According to MacLeod, how the geoscientist wants to see and work with spatial data is also different than the mainstream. “Geososcientists need to be able to see a lot of different data from different sources within the same environment. They need to be able to see data that they retrieve from the internet and from their own servers. They want control over the order of the data layers as well as transparency, which is a critical function. Once they have done all that, they want to be able to put it all on a map.”

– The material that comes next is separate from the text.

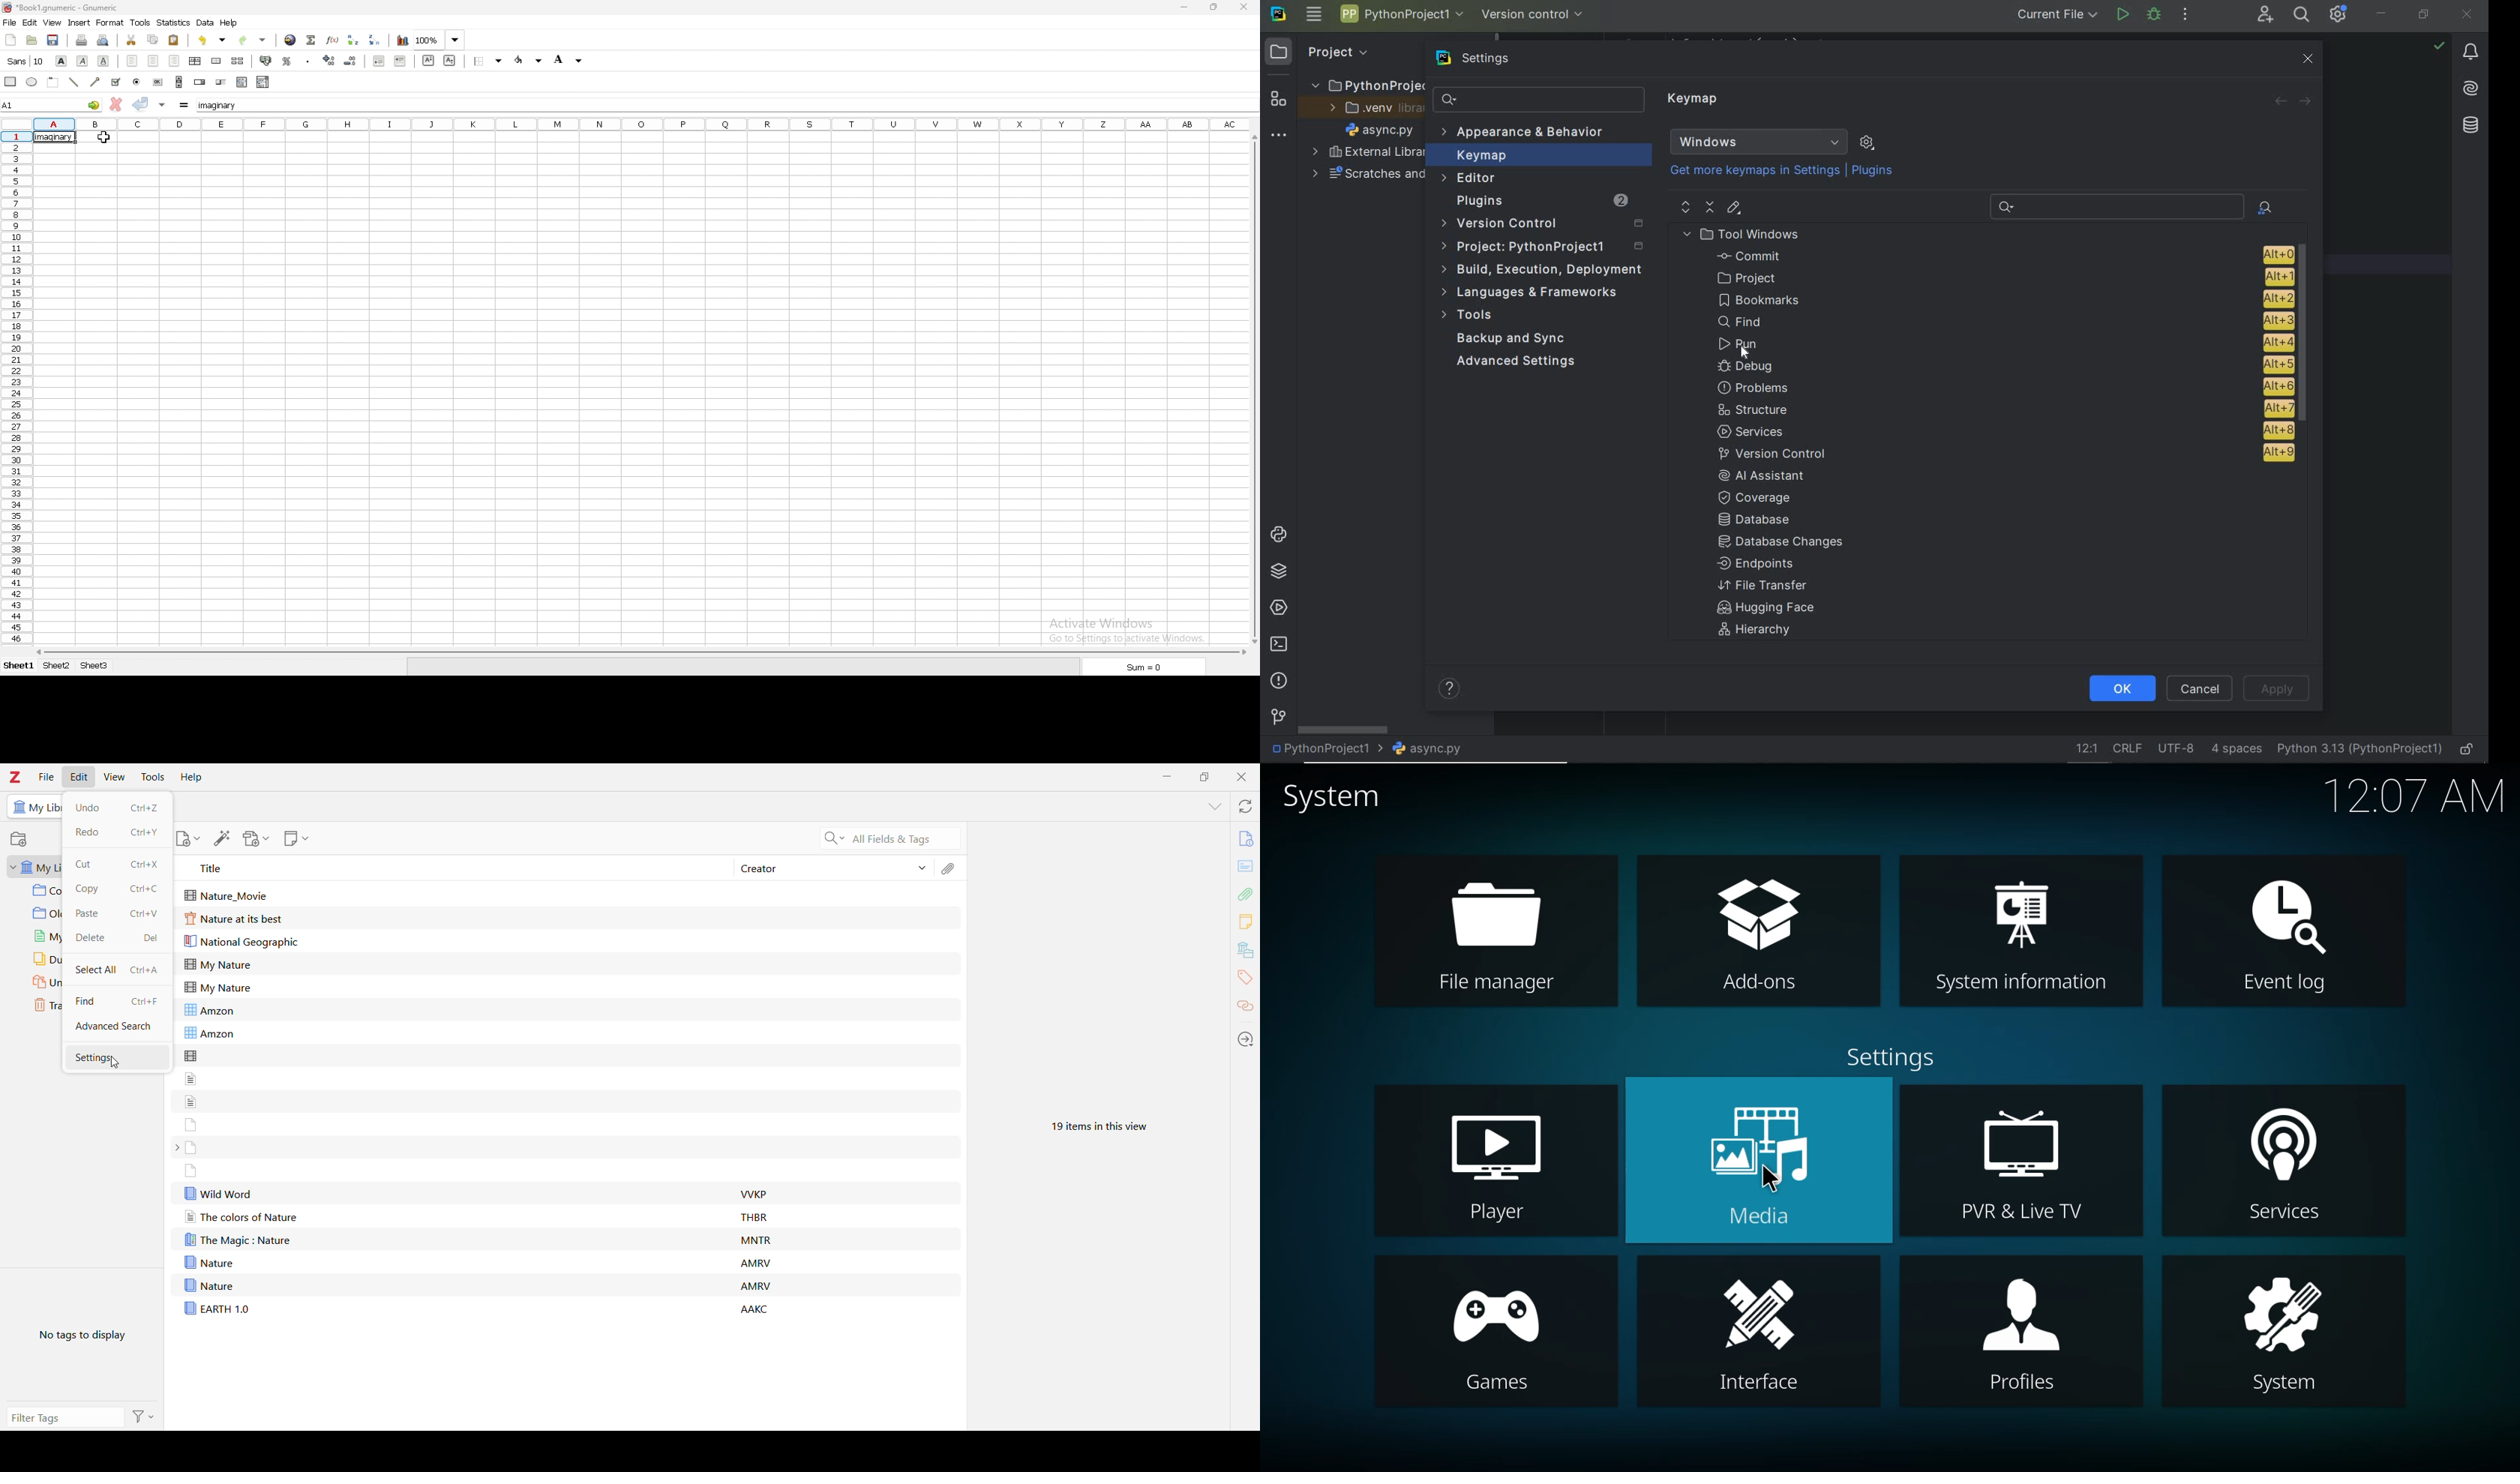  Describe the element at coordinates (131, 40) in the screenshot. I see `cut` at that location.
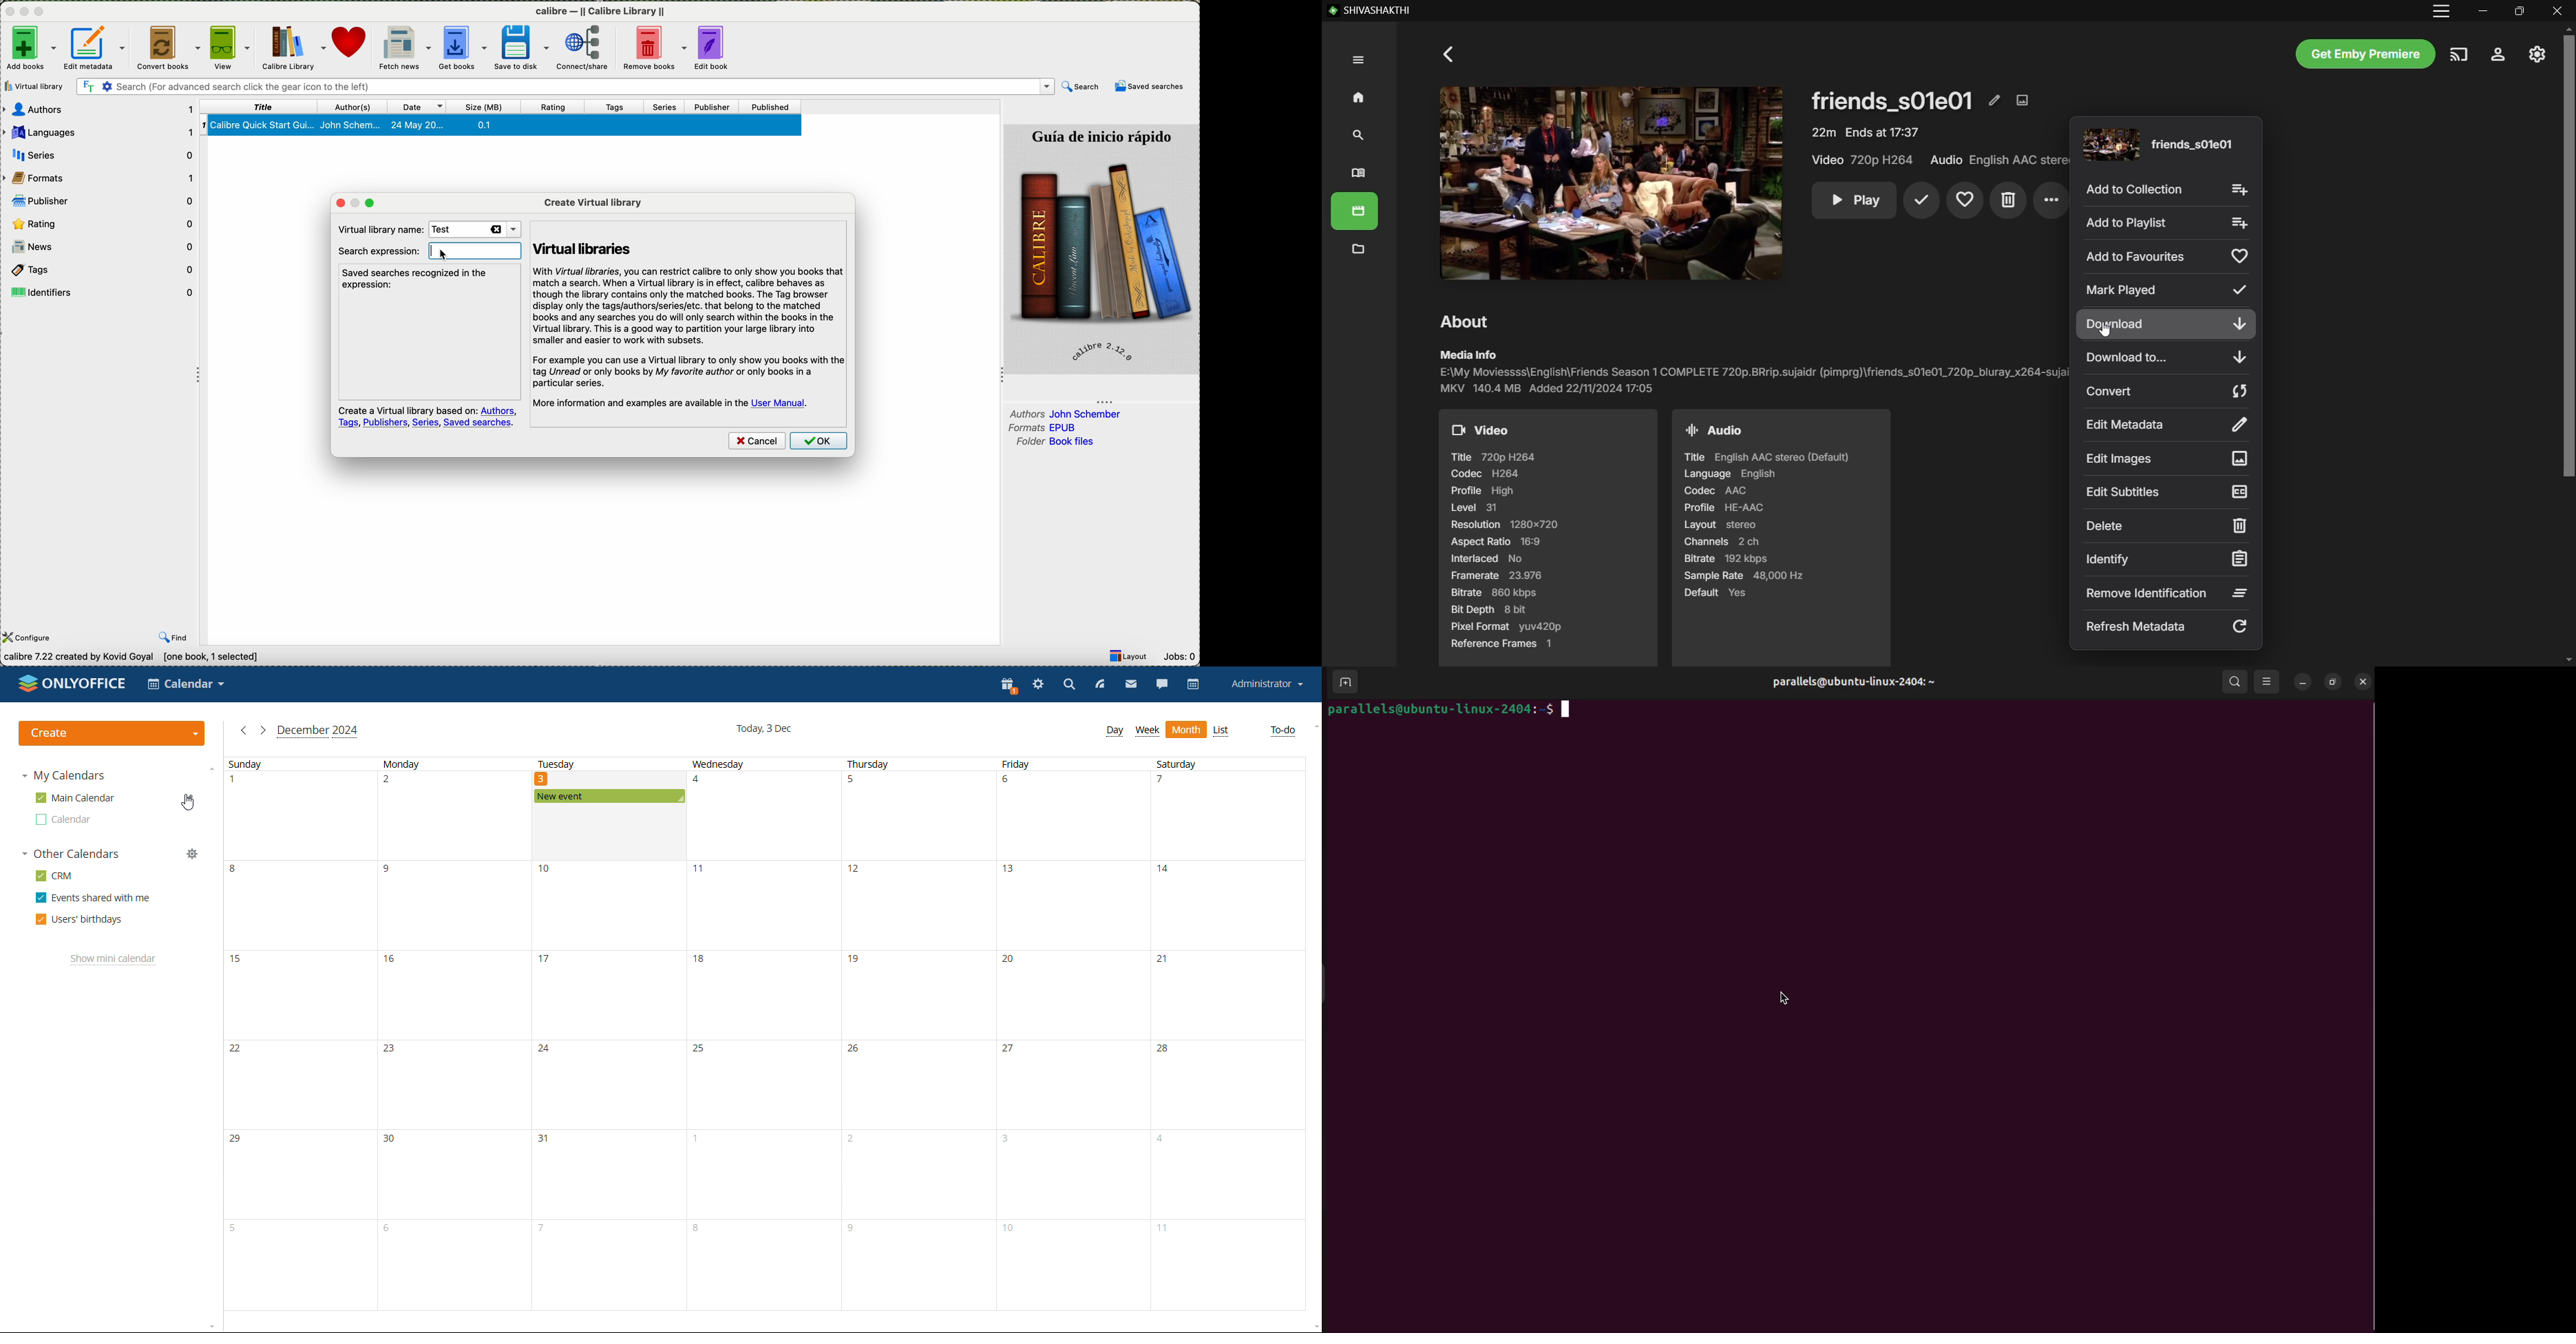 Image resolution: width=2576 pixels, height=1344 pixels. What do you see at coordinates (262, 107) in the screenshot?
I see `title` at bounding box center [262, 107].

A globe viewer for geoscientists
Understanding the geoscientist workflow was why Geosoft took on the challenge of developing Dapple™. The focus from the start was making this powerful technology valuable in the context of earth data exploration. Technically, a lot of what the geoscience community needs is possible within both the Google Earth and World Wind environments, but it’s not intuitive and simple, often requiring tricky manoeuvring within the user interface. Dapple was designed to give geoscientists access to the features and data they need with one or two mouse clicks.
Making a globe viewer, like Dapple, valuable within a geoscience organization or exploration company meant tackling another challenge – the ability to search data available on private servers as well as public ones. Dapple’s support of Geosoft’s server technology, DAP, has delivered a whole new value to Geosoft’s enterprise customers, enabling them to search, find, and see data from their own massive data resources, as well as public sources in one viewing environment.
Geosoft’s DAP sever technology is also uniquely optimized for earth science, a discipline where one must wade through large swaths of data to pinpoint the relevant information useful to a specific project. One of the key concepts of DAP is the ability to store datasets in their native formats. Using WMS, this data can be easily accessed through Dapple, a visualization tool for the geoscience masses. This solves one of the biggest frustrations that geoscientists had with Google Earth and World Wind: the difficulty involved in seeing their own data.
Geosoft is continuing to integrate Dapple further into its earth data mapping applications to close the loop, and provide a whole data experience – from finding and viewing earth data, to working with and producing data outcomes, like maps, interpretations, and presentations and storing them on their own servers. Given the complexity of the geoscientist’s workflow, and the depth of knowledge they need to extract from their data, there is a lot of room for improvement – making the data experience simpler and more natural, so that outcomes and decisions are easier to arrive at.
Asked to summarize the globe viewer market, MacLeod concludes, “All these globe viewers have made an incredible contribution to opening up access and interest in spatial data. Google Earth is valuable. World Wind is valuable. They’ve led the way in proving out the power of viewing the world’s data on a globe.”
“The next generation of viewers, like Dapple” says MacLeod, “begins to harness this power in a way that’s useful to a community, in this case the geoscience community. Geoscientists needed more than what the other viewers offered, and that’s why we developed Dapple. It’s a viewer for us.”